Forskolin-mediated G1 arrest in acute lymphoblastic leukaemia cells: phosphorylated pRB sequesters E2Fs.

Journal of cell science, 2002, Mar-01, Volume: 115, Issue:Pt 5

Increased intracellular levels of cAMP, induced by forskolin, lead to permanent G1 arrest of Reh cells. As expected, we observed a rapid dephosphorylation of the retinoblastoma protein (pRB) within 2 hours of forskolin treatment concomitant with reduced activity of the pRB-specific kinases. Interestingly, however, the dephosphorylation of pRB, as well as the inhibition of the kinase activities, was only transient, despite the permanent arrest of cells in G1. Importantly, although the pRB-specific kinases were fully active after 48 hours, pRB became only partially rephosphorylated. The transient dephosphorylation of pRB could be explained by the transient decrease in the activities of the pRB-specific kinases, but to understand why pRB became only partially rephosphorylated, despite fully activated kinases, we postulated that cAMP could activate a pRB-directed phosphatase. It was therefore interesting to find that the phosphatase inhibitor, tautomycin, was able to abolish the forskolin-mediated dephosphorylation of pRB, without increasing the activities of the pRB-specific kinases. To understand how Reh cells expressing hyperphosphorylated forms of pRB can remain arrested in G1, we used three different methods to test for the ability of pRB to form functional complexes with the family of E2F transcription factors. As expected, we observed an increased complex formation between E2F-1, E2F-4 and pRB after 2 hours when pRB was in its most dephosphorylated state. Surprisingly, however, prolonged treatment with forskolin, which induced partial rephosphorylation of pRB, in fact further increased the complex formation between the E2Fs and pRB, and this also resulted in reduced E2F-promoter activity in vivo. These data imply that in Reh cells, partially phosphorylated forms of pRB retain the ability to inhibit E2F-promoter activity, and thereby prevent cells from entering into S-phase.

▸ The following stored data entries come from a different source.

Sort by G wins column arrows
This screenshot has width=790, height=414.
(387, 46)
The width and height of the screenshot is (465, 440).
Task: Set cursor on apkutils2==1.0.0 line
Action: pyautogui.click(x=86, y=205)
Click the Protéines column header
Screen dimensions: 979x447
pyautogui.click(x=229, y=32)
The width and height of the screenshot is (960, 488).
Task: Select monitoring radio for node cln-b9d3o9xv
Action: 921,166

Topics: Antifungal Agents; Cell Cycle Proteins; Cell Division; Colforsin; Cyclin-Dependent Kinases; Cyclins; DNA-Binding Proteins; Down-Regulation; E2F Transcription Factors; E2F1 Transcription Factor; E2F4 Transcription Factor; Enzyme Inhibitors; G1 Phase; Humans; Nuclear Proteins; Phosphoproteins; Phosphorylation; Precursor Cell Lymphoblastic Leukemia-Lymphoma; Promoter Regions, Genetic; Proteins; Pyrans; Retinoblastoma Protein; Retinoblastoma-Like Protein p107; Retinoblastoma-Like Protein p130; Spiro Compounds; Transcription Factors; Tumor Cells, Cultured

2002